• _Seitenauszug_:
◇ ◇ ◇ ◇ ◇ ◇ ◇

Internationales Forschungsteam analysiert 1500 Interventionen in 41 Ländern. Entscheidend: die Einbettung von Preisinstrumenten.

Berlin - Ein internationales Forschungsteam hat jetzt eine beispiellose Analyse klimapolitischer Maßnahmen der letzten 20 Jahre vorgelegt. Es identifiziert aus 1500 Politik-Interventionen der Jahre 1998 bis 2022 nur 63 Fälle erfolgreicher Klimapolitik, die zu nennenswerten Emissionsminderungen von durchschnittlich 19 Prozent führten. Das Hauptmerkmal dieser erfolgreichen Fälle ist die Einbettung von Steuer- und Preisanreizen in einen gut durchdachten Policy-Mix. Die Studie wurde erstellt unter Leitung des Berliner Klimaforschungsinstituts MCC (Mercator Research Institute on Global Commons and Climate Change) sowie des Potsdam-Instituts für Klimafolgenforschung (PIK) in Zusammenarbeit der Universität Oxford, der Universität Victoria und der Organisation für Wirtschaftliche Entwicklung und Zusammenarbeit (OECD). Sie ist veröffentlicht in der renommierten Fachzeitschrift Science.

◇ ◇ ◇ ◇ ◇ ◇ ◇

Daten zu Elementen und Textpositionen:
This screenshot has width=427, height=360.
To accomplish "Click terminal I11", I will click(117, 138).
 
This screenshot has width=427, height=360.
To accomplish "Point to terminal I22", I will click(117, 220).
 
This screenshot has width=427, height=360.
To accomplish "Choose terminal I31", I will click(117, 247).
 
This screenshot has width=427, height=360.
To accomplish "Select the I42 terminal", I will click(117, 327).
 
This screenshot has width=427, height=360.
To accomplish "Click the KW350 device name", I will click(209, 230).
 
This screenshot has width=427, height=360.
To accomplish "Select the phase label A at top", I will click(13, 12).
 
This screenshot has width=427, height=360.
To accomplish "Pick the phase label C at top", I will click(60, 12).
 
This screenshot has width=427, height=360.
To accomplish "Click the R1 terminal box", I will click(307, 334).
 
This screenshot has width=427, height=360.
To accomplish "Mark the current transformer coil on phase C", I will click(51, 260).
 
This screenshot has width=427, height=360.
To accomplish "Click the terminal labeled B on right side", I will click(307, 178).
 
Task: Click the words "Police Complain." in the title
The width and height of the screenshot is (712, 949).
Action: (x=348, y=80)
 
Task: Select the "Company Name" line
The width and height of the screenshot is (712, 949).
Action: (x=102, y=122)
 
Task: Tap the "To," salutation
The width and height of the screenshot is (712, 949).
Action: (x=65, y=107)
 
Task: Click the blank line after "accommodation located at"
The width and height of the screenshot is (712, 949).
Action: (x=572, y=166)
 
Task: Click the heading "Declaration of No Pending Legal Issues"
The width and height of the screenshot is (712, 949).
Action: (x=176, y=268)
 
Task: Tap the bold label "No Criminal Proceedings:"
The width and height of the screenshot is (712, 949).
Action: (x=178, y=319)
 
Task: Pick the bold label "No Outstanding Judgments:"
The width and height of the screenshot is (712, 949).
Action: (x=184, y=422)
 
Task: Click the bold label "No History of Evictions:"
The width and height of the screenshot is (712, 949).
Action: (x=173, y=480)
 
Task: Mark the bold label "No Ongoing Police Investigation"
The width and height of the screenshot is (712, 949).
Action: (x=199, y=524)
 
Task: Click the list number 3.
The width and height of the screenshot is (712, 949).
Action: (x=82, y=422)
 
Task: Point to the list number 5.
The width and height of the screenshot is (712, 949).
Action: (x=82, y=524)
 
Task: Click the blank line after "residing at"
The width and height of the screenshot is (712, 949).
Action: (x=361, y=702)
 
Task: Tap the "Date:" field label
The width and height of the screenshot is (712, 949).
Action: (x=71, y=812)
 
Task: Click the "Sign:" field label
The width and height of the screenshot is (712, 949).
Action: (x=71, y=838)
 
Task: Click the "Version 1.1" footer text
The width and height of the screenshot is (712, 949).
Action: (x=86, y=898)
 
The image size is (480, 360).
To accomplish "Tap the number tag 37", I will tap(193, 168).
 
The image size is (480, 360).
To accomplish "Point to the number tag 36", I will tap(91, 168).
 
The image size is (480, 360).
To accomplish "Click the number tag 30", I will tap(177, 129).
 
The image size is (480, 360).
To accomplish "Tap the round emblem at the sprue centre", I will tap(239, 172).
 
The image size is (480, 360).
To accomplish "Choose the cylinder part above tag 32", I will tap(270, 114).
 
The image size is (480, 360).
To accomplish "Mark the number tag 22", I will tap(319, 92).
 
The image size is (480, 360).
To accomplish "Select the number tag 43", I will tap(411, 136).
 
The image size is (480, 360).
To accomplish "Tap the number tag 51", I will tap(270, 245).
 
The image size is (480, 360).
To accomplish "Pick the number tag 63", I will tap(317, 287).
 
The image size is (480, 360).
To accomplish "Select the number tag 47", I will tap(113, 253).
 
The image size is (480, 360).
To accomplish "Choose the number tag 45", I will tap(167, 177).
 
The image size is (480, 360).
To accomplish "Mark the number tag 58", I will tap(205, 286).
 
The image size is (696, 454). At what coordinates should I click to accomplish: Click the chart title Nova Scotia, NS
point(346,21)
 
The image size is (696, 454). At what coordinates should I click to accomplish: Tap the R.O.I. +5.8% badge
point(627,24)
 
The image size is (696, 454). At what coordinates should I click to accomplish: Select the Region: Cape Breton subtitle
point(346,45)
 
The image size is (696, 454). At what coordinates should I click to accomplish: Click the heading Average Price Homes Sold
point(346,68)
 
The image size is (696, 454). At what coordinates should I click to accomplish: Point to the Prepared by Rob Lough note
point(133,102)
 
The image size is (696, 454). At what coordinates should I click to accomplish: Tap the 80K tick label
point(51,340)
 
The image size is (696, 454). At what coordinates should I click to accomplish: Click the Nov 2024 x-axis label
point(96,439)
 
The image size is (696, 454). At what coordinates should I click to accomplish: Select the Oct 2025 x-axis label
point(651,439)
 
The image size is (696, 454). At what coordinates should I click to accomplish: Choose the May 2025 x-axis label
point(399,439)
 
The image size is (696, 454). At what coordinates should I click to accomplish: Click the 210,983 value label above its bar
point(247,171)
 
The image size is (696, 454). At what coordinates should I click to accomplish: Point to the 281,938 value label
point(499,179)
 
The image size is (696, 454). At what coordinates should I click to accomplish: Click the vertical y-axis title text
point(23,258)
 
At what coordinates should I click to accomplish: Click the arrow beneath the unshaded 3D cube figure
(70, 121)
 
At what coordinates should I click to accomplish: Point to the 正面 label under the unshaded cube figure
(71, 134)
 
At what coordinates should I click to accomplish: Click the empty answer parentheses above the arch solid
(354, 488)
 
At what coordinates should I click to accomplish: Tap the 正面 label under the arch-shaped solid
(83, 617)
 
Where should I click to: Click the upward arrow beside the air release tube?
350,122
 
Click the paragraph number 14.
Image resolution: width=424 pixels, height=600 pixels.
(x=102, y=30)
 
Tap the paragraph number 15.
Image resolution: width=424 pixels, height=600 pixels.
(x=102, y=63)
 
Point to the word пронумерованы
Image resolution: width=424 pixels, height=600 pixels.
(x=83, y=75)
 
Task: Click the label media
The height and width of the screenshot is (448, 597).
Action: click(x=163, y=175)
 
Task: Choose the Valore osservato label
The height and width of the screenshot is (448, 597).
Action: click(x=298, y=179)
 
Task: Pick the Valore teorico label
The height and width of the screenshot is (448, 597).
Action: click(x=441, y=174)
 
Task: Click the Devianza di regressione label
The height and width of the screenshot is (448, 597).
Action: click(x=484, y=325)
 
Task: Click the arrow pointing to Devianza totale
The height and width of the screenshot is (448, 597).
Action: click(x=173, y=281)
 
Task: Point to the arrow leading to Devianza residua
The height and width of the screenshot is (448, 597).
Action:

◇ ◇ ◇ ◇ ◇ ◇ ◇

• _Aufgabenstellung_:
1 - Kannst du aus der Auflistung die Zeilen unverändert wiedergeben, beginnend mit der Zeile mit „R.O.I. +5.8% badge“ und weiter bis einschließlich der Zeile mit „point(346,45)“?
2 - Wie geht der Bericht über die Studie zu erfolgreicher Klimapolitik weiter? Schreib ihn im Anschluss an seinen letzten Satz fort.

• _Schriftliche Antworten_:
1 -
The image size is (696, 454). At what coordinates should I click to accomplish: Tap the R.O.I. +5.8% badge
point(627,24)
 
The image size is (696, 454). At what coordinates should I click to accomplish: Select the Region: Cape Breton subtitle
point(346,45)

2 -
„Wir haben uns systematisch wirksame politische Maßnahmen angeschaut, die bislang selten untersucht wurden“, erklärt Nicolas Koch, Leiter des Policy Evaluation Lab am MCC und Leitautor der Studie. „Unser Ansatz liefert insbesondere neue Erkenntnisse zur wirksamen Kombination von Klimapolitik-Instrumenten. Daraus leiten wir bewährte Best-Practises ab – quer durch die Sektoren Gebäude, Strom, Industrie und Verkehr und sowohl in Industrieländern als auch in den oft vernachlässigten Entwicklungsländern. Unsere Ergebnisse verdeutlichen: Viel hilft nicht automatisch viel, es kommt auf den richtigen Mix der Maßnahmen an. So reicht es zum Beispiel nicht, auf Subventionen oder Regulierung allein zu setzen: Nur im Zusammenspiel mit preisgestützten Instrumenten, wie etwa CO2- und Energiesteuern, können Emissionen wirklich maßgeblich gesenkt werden.“

Verbote für Kohlekraftwerke im Stromsektor oder für Verbrennerautos im Verkehr sind Beispiele hierfür: Die Forschenden finden keinen Fall mit deutlicher Emissionsreduktion, wenn das Verbot allein eingeführt wurde. Erst im Tandem mit Steuer- beziehungsweise Preisanreizen führen die Maßnahmen zum Erfolg, wie es etwa für Großbritannien bei der Kohleverstromung oder in Norwegen bei Autos gezeigt wird.

Diese erste systematische Evaluierung von Politikmaßnahmen in 41 Ländern auf sechs Kontinenten berücksichtigt die ganze Palette von Interventionen, von energetischen Bauvorschriften über Kaufprämien für klimafreundliche Produkte bis hin zu CO2-Steuern. Die Forschenden arbeiten dabei mit einer neuen Datenbank der OECD, der bisher umfassendsten Bestandsaufnahme der weltweit umgesetzten Klimapolitik. Ein innovativer Ansatz, der Methoden des maschinellen Lernens mit etablierten statistischen Verfahren kombiniert, ermöglicht erstmals eine detaillierte Analyse aller erfassten Politiken und identifiziert diejenigen Maßnahmen, welche Emissionsreduktionen im großen Rahmen erzielen konnten.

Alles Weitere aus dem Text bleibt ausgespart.